IMF urges Morocco to prioritize job creation, inflation targeting, and fiscal reforms

Olivier Douliery / AFP

The International Monetary Fund (IMF) has concluded its 2025 Article IV consultation with Morocco, commending the country’s economic progress while urging further reforms to address unemployment, strengthen fiscal buffers, and maintain inflation stability. 

The IMF’s recommendations come as Morocco’s economy shows signs of recovery, with growth expected to accelerate to 3.9% in 2025, up from 3.2% in 2024, driven by a rebound in agricultural output and robust non-agricultural sector expansion.
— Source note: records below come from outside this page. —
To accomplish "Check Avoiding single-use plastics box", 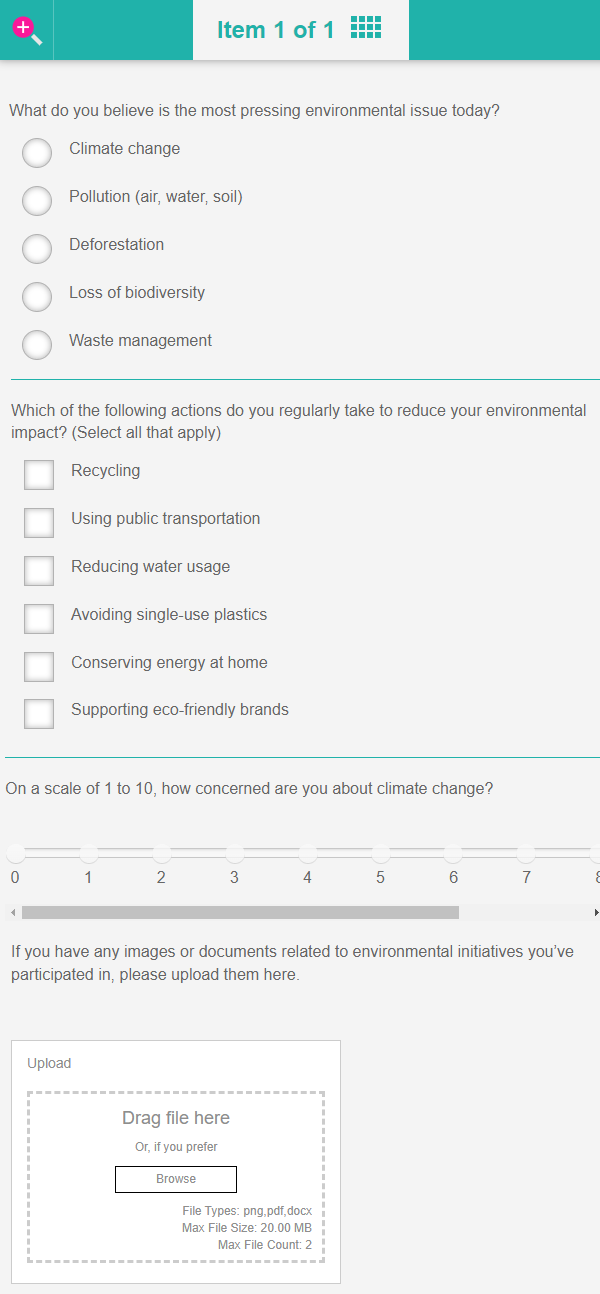I will coord(39,619).
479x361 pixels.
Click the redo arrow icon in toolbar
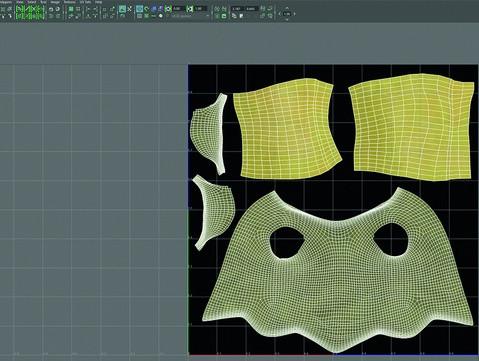pos(58,9)
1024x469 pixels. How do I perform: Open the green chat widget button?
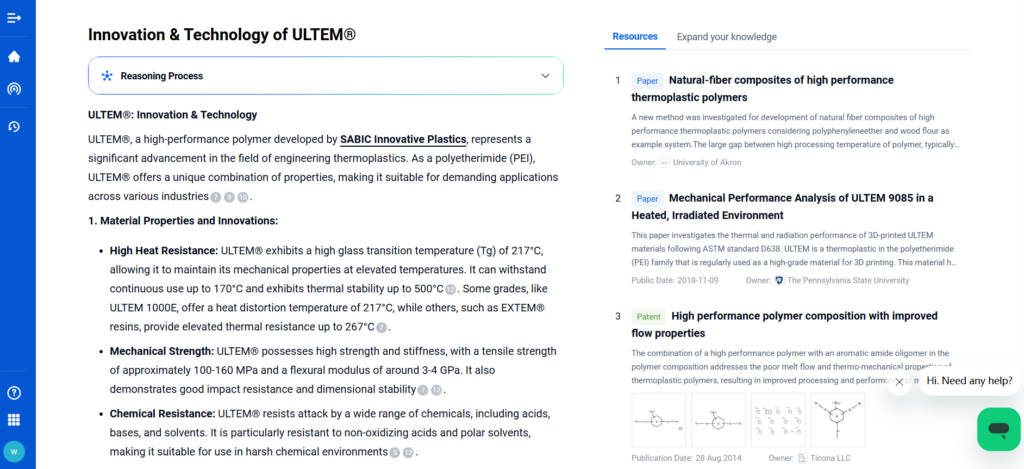point(998,429)
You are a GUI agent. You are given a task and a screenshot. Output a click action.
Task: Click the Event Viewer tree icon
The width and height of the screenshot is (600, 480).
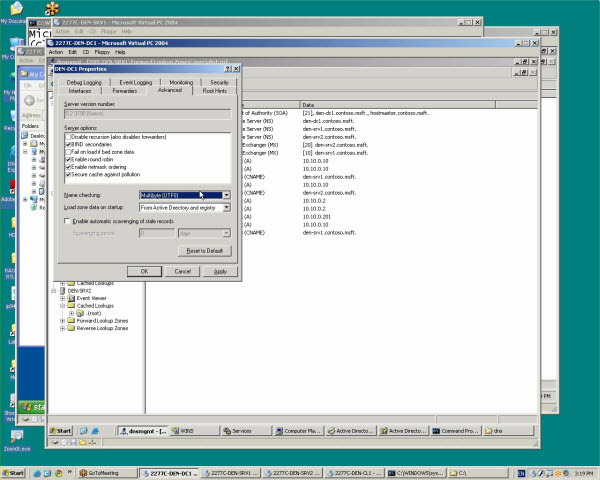[71, 298]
“The IMF team held discussions with senior officials of the government of Morocco, Bank Al-Maghrib, and representatives of the public and private sectors,” said Senior Economist Roberto Cardarelli.  “The team thanks the Moroccan authorities and other stakeholders for their hospitality and candid and productive discussions.”

Senior Economist Roberto Cardarelli and his team completed their 2025 Article IV Consultation after ten days of meetings and interviews with Moroccan authorities.  This annual report is a mandatory component of the IMF’s commitment to monitoring the economic and fiscal policies of its member countries.  Morocco has been a member of the International Monetary Fund since 1958.

Economic Growth and Inflation Outlook

Morocco’s post-pandemic economic recovery is gaining momentum  supported by strong domestic demand and a revived investment cycle across multiple industries and sectors. 

Bank Al-Maghrib, Morocco’s central bank, earned praise for maintaining a firm monetary policy stance which will stabilize inflation to around 2 percent in 2025.

“With inflation back to around 2 percent, Bank Al-Maghrib should continue its preparation to adopt an inflation-targeting framework,” stated Cardarelli in a press release.

The IMF highlighted Morocco’s success in reducing its fiscal deficit to 4.1% of GDP in 2024, lower than the 4.3% targe.  This reduction was attributed to tax reforms and improved revenue collection. However, the IMF noted that only a small portion of the additional revenues were saved and urged the government to use future windfalls to accelerate debt reduction to pre-pandemic levels.

To strengthen fiscal buffers, the IMF recommended further expansion of the tax base, rationalizing spending, and reducing transfers to state-owned enterprises (SOEs). The ongoing reform of the Organic Budget Law, which introduces a medium-term debt anchor, was also seen as a favorable approach to strengthening Morocco’s economy.   The consultation also encourages the inclusion of more detailed assessments of climate risks and public-private partnership (PPP) projects.

Addressing Unemployment

 One of the most pressing challenges facing Morocco is its rising unemployment rate, which reached 13.3% in 2024, up from 13% the previous year. The agricultural sector, heavily impacted by consecutive droughts, has been a significant contributor to job losses. The IMF emphasized the need for a “novel approach” to active labor market policies, specifically addressing workers displaced from agriculture.  

According to the latest report from the High Commission for Planning (HCP), 82,000 net jobs were created between 2023 and 2024.

While Morocco’s economic outlook is positive, the IMF’s recommendations underscore the need for continued reforms to ensure sustainable and inclusive growth.

K. Barrett Bilali is an independent journalist and founder of The AngloMedia Group.